-- Opening Marker --

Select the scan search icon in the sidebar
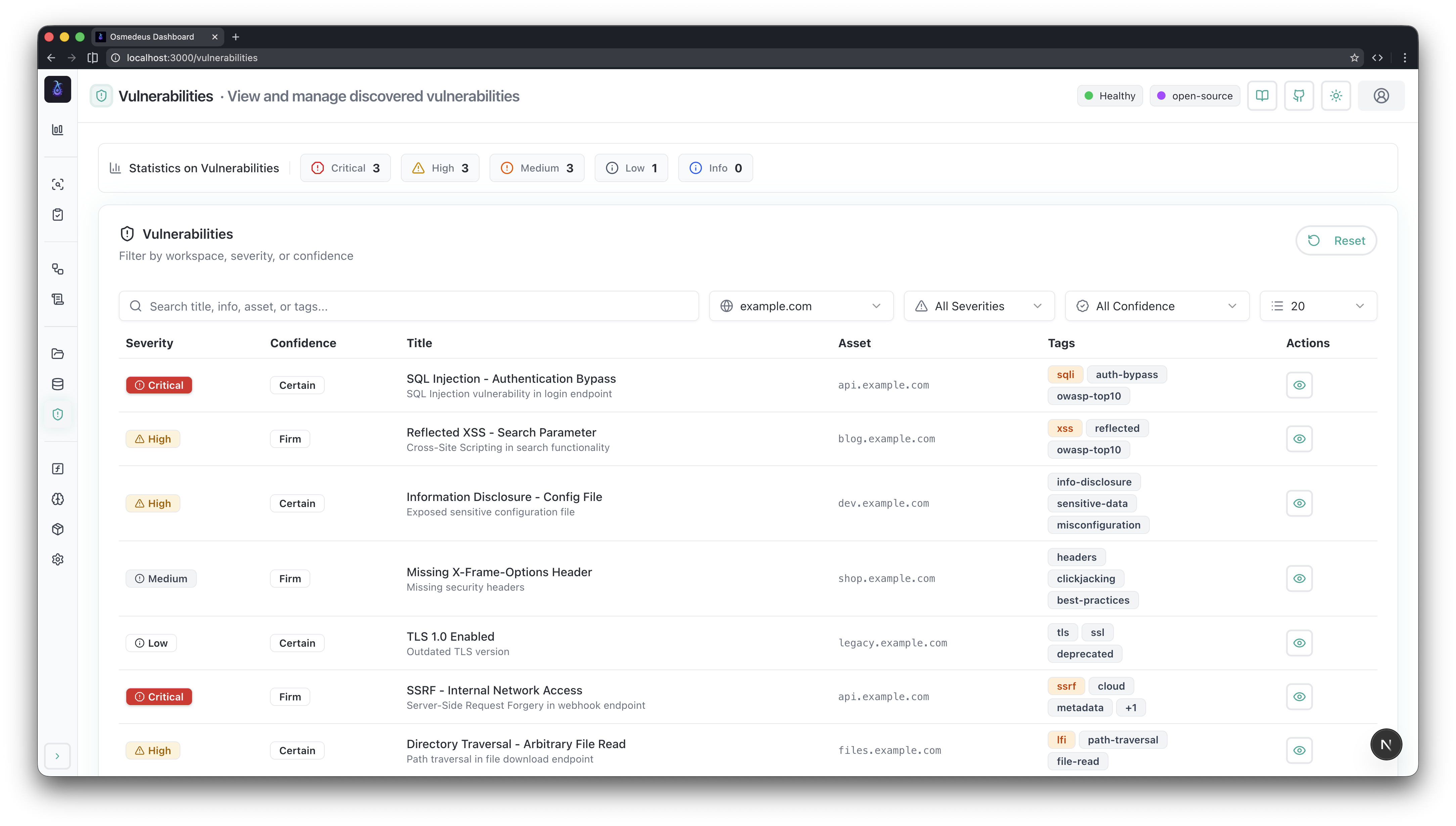This screenshot has height=826, width=1456. coord(58,184)
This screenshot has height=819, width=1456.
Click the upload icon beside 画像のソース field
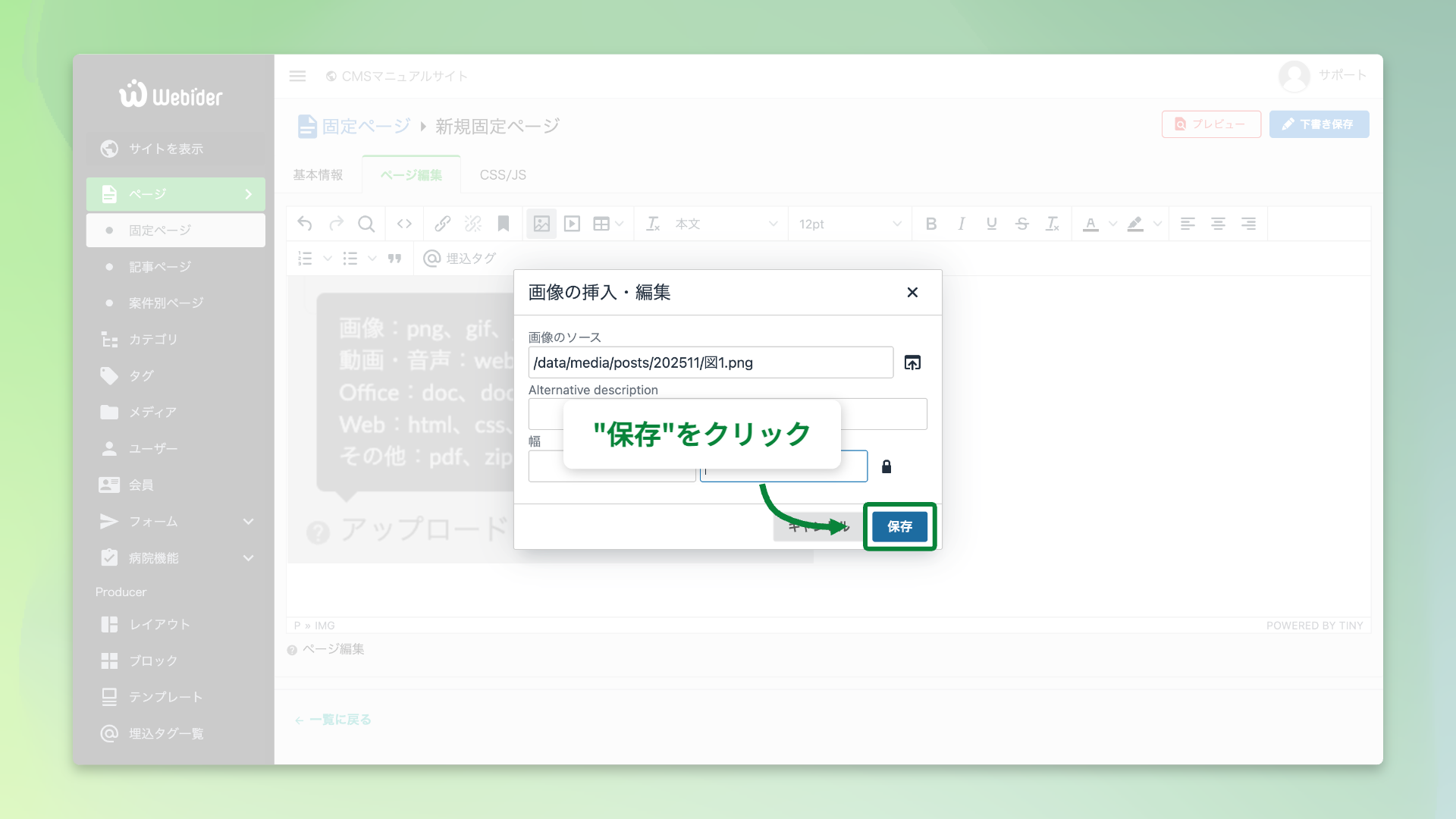tap(912, 362)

-- Closing Marker --

- ABOUT THIS TASK
Please copy, exactly as written, the lines from the one that contains "This screenshot has height=819, width=1456." through the end of the records, both ends included. Do not include the pictures.

- EXERCISE RESPONSE
This screenshot has height=819, width=1456.
Click the upload icon beside 画像のソース field
tap(912, 362)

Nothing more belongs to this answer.